SUPPLIED ENTRIES:

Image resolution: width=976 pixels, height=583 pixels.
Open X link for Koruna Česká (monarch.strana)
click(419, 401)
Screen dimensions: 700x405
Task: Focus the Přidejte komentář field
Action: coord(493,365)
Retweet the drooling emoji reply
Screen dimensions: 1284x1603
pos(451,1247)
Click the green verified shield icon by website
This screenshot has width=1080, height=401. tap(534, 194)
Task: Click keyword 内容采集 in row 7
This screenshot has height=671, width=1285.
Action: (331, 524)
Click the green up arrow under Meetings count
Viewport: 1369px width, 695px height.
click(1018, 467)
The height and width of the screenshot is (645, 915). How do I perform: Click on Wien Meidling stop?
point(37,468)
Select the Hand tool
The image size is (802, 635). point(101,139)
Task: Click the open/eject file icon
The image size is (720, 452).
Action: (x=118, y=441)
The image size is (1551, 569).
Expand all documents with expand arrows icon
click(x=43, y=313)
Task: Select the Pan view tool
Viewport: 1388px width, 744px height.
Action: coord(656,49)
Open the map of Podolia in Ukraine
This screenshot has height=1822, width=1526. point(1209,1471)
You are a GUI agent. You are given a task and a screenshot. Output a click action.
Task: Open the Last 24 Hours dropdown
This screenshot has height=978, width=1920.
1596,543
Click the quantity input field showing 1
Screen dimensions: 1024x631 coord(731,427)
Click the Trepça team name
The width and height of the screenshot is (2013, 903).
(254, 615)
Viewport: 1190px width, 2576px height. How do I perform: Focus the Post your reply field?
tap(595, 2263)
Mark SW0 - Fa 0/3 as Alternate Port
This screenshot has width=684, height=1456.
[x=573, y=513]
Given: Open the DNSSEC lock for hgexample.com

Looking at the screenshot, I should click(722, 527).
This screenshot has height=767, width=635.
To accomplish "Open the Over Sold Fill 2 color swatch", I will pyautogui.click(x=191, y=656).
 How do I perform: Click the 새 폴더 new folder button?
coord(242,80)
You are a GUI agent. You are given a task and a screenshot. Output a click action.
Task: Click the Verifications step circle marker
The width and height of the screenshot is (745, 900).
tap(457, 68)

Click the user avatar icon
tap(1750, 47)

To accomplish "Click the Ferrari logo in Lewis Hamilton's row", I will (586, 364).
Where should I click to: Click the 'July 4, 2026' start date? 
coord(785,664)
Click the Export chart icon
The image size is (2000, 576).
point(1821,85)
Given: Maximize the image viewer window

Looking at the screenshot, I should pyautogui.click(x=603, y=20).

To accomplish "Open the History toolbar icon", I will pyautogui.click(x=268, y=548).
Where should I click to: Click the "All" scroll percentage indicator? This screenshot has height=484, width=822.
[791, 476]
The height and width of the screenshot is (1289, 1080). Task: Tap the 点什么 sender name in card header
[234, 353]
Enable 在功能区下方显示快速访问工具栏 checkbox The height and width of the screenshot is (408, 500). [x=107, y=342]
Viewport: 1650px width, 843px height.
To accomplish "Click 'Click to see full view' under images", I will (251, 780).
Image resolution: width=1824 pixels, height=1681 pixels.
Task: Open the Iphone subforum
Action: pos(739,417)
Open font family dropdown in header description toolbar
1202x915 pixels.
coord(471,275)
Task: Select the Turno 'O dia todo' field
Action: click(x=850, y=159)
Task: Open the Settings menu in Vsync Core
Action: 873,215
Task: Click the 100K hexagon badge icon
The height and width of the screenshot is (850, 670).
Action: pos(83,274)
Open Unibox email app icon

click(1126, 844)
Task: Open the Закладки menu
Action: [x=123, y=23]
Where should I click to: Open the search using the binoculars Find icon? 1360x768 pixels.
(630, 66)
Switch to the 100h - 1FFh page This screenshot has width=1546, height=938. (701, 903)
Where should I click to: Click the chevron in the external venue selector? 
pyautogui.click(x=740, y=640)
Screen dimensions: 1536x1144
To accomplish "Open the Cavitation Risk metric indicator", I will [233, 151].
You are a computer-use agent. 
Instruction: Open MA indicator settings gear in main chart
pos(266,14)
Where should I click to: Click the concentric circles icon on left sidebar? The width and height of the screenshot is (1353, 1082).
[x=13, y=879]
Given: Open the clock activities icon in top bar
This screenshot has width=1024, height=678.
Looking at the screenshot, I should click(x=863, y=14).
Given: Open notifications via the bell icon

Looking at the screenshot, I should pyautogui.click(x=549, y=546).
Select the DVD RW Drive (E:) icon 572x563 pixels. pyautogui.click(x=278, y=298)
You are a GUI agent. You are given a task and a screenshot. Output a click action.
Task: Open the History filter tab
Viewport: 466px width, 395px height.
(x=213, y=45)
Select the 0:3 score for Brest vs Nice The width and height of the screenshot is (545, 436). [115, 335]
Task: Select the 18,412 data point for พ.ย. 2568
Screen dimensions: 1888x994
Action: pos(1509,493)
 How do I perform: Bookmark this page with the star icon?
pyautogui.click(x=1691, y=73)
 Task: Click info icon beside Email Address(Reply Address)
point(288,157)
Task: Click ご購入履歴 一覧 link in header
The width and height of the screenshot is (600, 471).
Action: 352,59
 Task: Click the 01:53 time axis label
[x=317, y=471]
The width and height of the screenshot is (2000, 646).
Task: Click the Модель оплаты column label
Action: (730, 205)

EXERCISE INSTRUCTIONS:
Word for word, write out each entry shown above.

REPLY TO THE TASK:
Image resolution: width=976 pixels, height=583 pixels.
Open X link for Koruna Česká (monarch.strana)
click(419, 401)
Screen dimensions: 700x405
Task: Focus the Přidejte komentář field
Action: coord(493,365)
Retweet the drooling emoji reply
Screen dimensions: 1284x1603
pos(451,1247)
Click the green verified shield icon by website
This screenshot has width=1080, height=401. tap(534, 194)
Task: Click keyword 内容采集 in row 7
This screenshot has height=671, width=1285.
Action: (331, 524)
Click the green up arrow under Meetings count
Viewport: 1369px width, 695px height.
click(1018, 467)
The height and width of the screenshot is (645, 915). How do I perform: Click on Wien Meidling stop?
point(37,468)
Select the Hand tool
The image size is (802, 635). point(101,139)
Task: Click the open/eject file icon
The image size is (720, 452).
Action: (x=118, y=441)
The image size is (1551, 569).
Expand all documents with expand arrows icon
click(x=43, y=313)
Task: Select the Pan view tool
Viewport: 1388px width, 744px height.
Action: coord(656,49)
Open the map of Podolia in Ukraine
This screenshot has height=1822, width=1526. point(1209,1471)
You are a GUI agent. You are given a task and a screenshot. Output a click action.
Task: Open the Last 24 Hours dropdown
This screenshot has height=978, width=1920.
1596,543
Click the quantity input field showing 1
Screen dimensions: 1024x631 coord(731,427)
Click the Trepça team name
The width and height of the screenshot is (2013, 903).
(254, 615)
Viewport: 1190px width, 2576px height. How do I perform: Focus the Post your reply field?
tap(595, 2263)
Mark SW0 - Fa 0/3 as Alternate Port
This screenshot has width=684, height=1456.
[x=573, y=513]
Given: Open the DNSSEC lock for hgexample.com

Looking at the screenshot, I should click(722, 527).
This screenshot has height=767, width=635.
To accomplish "Open the Over Sold Fill 2 color swatch", I will pyautogui.click(x=191, y=656).
 How do I perform: Click the 새 폴더 new folder button?
coord(242,80)
You are a GUI agent. You are given a task and a screenshot. Output a click action.
Task: Click the Verifications step circle marker
The width and height of the screenshot is (745, 900).
tap(457, 68)

Click the user avatar icon
tap(1750, 47)

To accomplish "Click the Ferrari logo in Lewis Hamilton's row", I will (586, 364).
Where should I click to: Click the 'July 4, 2026' start date? 
coord(785,664)
Click the Export chart icon
The image size is (2000, 576).
point(1821,85)
Given: Maximize the image viewer window

Looking at the screenshot, I should pyautogui.click(x=603, y=20).

To accomplish "Open the History toolbar icon", I will pyautogui.click(x=268, y=548).
Where should I click to: Click the "All" scroll percentage indicator? This screenshot has height=484, width=822.
[791, 476]
The height and width of the screenshot is (1289, 1080). Task: Tap the 点什么 sender name in card header
[234, 353]
Enable 在功能区下方显示快速访问工具栏 checkbox The height and width of the screenshot is (408, 500). [x=107, y=342]
Viewport: 1650px width, 843px height.
To accomplish "Click 'Click to see full view' under images", I will (251, 780).
Image resolution: width=1824 pixels, height=1681 pixels.
Task: Open the Iphone subforum
Action: pos(739,417)
Open font family dropdown in header description toolbar
1202x915 pixels.
coord(471,275)
Task: Select the Turno 'O dia todo' field
Action: click(x=850, y=159)
Task: Open the Settings menu in Vsync Core
Action: 873,215
Task: Click the 100K hexagon badge icon
The height and width of the screenshot is (850, 670).
Action: pos(83,274)
Open Unibox email app icon

click(1126, 844)
Task: Open the Закладки menu
Action: [x=123, y=23]
Where should I click to: Open the search using the binoculars Find icon? 1360x768 pixels.
(630, 66)
Switch to the 100h - 1FFh page This screenshot has width=1546, height=938. (701, 903)
Where should I click to: Click the chevron in the external venue selector? 
pyautogui.click(x=740, y=640)
Screen dimensions: 1536x1144
To accomplish "Open the Cavitation Risk metric indicator", I will [233, 151].
You are a computer-use agent. 
Instruction: Open MA indicator settings gear in main chart
pos(266,14)
Where should I click to: Click the concentric circles icon on left sidebar? The width and height of the screenshot is (1353, 1082).
[x=13, y=879]
Given: Open the clock activities icon in top bar
This screenshot has width=1024, height=678.
Looking at the screenshot, I should click(x=863, y=14).
Given: Open notifications via the bell icon

Looking at the screenshot, I should pyautogui.click(x=549, y=546).
Select the DVD RW Drive (E:) icon 572x563 pixels. pyautogui.click(x=278, y=298)
You are a GUI agent. You are given a task and a screenshot. Output a click action.
Task: Open the History filter tab
Viewport: 466px width, 395px height.
(x=213, y=45)
Select the 0:3 score for Brest vs Nice The width and height of the screenshot is (545, 436). [115, 335]
Task: Select the 18,412 data point for พ.ย. 2568
Screen dimensions: 1888x994
Action: pos(1509,493)
 How do I perform: Bookmark this page with the star icon?
pyautogui.click(x=1691, y=73)
 Task: Click info icon beside Email Address(Reply Address)
point(288,157)
Task: Click ご購入履歴 一覧 link in header
The width and height of the screenshot is (600, 471).
Action: 352,59
 Task: Click the 01:53 time axis label
[x=317, y=471]
The width and height of the screenshot is (2000, 646).
Task: Click the Модель оплаты column label
Action: (730, 205)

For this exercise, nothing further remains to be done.